Der Bezirksverband Marzahn bietet einmal im Jahr ein Treffen für Neupächter an. „Das dient dazu, sich auszutauschen und rechtliche Fragen zu klären. Der Schwerpunkt liegt aber im Vermitteln von gärtnerischen Inhalten. Am Anfang steht immer ein Vortrag zum richtigen Umgang mit dem Boden“, erläutert Schoppa.

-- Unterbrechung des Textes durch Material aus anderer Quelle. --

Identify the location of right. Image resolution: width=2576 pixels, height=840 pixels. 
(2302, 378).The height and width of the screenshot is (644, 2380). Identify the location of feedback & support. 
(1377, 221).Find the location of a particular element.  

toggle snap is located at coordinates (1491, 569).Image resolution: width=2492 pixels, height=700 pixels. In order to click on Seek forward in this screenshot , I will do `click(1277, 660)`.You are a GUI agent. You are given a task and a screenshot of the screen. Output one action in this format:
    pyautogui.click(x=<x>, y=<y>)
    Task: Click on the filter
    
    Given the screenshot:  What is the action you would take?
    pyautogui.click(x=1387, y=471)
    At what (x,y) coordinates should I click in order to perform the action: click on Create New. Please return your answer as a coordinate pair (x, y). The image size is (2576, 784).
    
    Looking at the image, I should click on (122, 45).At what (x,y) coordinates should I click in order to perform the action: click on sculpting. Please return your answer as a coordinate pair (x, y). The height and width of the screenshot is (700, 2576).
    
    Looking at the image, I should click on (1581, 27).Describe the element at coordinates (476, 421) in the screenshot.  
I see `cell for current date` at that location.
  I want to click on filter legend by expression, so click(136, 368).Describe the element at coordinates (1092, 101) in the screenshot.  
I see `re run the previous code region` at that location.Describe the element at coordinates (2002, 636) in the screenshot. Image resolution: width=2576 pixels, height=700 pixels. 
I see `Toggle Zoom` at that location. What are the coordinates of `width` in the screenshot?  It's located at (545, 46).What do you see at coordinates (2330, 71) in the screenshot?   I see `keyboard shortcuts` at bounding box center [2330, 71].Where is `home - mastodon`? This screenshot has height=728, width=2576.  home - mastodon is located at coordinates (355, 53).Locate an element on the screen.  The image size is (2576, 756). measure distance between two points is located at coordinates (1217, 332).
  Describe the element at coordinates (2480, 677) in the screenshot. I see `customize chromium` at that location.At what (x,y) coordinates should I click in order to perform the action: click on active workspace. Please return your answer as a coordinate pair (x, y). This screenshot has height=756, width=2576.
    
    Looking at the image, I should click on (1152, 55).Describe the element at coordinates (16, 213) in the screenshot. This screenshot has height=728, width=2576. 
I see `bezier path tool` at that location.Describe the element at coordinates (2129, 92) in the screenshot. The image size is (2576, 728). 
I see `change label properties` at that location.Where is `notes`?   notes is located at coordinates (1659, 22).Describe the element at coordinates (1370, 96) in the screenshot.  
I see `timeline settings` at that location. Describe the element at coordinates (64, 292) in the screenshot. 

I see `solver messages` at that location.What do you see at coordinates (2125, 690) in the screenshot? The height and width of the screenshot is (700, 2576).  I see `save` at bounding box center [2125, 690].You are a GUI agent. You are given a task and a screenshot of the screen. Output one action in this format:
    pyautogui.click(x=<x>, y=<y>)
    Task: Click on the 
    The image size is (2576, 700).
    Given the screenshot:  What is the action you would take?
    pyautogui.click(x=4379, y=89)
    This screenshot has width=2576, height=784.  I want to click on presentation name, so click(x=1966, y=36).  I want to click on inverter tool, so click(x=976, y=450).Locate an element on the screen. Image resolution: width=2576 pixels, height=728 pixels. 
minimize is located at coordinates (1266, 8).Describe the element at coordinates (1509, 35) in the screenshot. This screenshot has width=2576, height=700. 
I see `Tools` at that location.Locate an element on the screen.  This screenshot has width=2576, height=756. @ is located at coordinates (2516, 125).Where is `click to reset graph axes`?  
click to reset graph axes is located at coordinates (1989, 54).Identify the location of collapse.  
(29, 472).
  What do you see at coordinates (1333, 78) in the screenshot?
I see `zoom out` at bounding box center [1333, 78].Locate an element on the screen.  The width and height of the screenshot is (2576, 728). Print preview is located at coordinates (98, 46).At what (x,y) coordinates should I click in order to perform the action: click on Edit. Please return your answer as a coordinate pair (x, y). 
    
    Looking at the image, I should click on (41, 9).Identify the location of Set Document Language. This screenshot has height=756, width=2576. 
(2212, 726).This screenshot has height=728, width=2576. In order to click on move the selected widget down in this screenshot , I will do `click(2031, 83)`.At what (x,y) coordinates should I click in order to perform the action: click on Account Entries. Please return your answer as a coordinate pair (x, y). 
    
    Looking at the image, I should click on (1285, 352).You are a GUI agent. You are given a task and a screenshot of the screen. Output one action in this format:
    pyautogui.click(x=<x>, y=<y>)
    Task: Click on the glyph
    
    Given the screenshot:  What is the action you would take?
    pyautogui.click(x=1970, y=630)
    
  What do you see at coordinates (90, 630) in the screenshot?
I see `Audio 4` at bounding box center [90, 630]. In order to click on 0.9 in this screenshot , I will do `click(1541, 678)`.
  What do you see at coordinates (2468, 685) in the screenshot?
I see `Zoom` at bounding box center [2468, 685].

In Marzahn legt man auch Wert darauf, dass die Fachberater die Neupächter gut beraten, damit Anbaufehler nicht dazu führen, dass die Neuen aus Enttäuschung wieder aufgeben. Das ist wichtig, da gerade am Anfang viele Neulinge falsche Vorstellungen haben. „Das ist alles viel Arbeit, viele denken, dass man da jeden Tag vor der schicken Laube grillt und dahinter der Kohlrabi von selbst wächst“, so Hanssen. „Das man das alles pflegen muss, ist den meisten nicht klar.“
Wilde Wiese statt Schnur
Oft sind da die Nachbarn die ersten Ansprechpartner. „Unsere Nachbarn waren sehr nett, haben uns viel geholfen. Ich habe aber auch Bekannte, die sich mit ihren Nachbarn nicht so gut verstehen“, schildert Hanssen. „Die wollen halt, dass man seinen Garten in Ordnung hält. Was das bedeutet, darüber gehen die Meinungen auseinander. Mit der wilden Wiese im Naturgarten kann halt nicht jeder etwas anfangen.“
Auch in Berlin gibt es manchmal Konflikte um die Bewirtschaftung. „Der Trend geht weg vom rechteckigen Beet, man gärtnert nicht mehr mit der Schnur. Es werden z.B. vermehrt Kräuter angebaut, die einige für Unkräuter halten. Die Neupächter betreiben aber bewussten öko-logischen Anbau“, so Schoppa. Viele der jungen Kleingärtner sind mit ihrer „verwilderten“ Parzelle oft auch näher an der kleingärtnerischen Nutzung, da sie wieder mehr Obst und Gemüse anbauen.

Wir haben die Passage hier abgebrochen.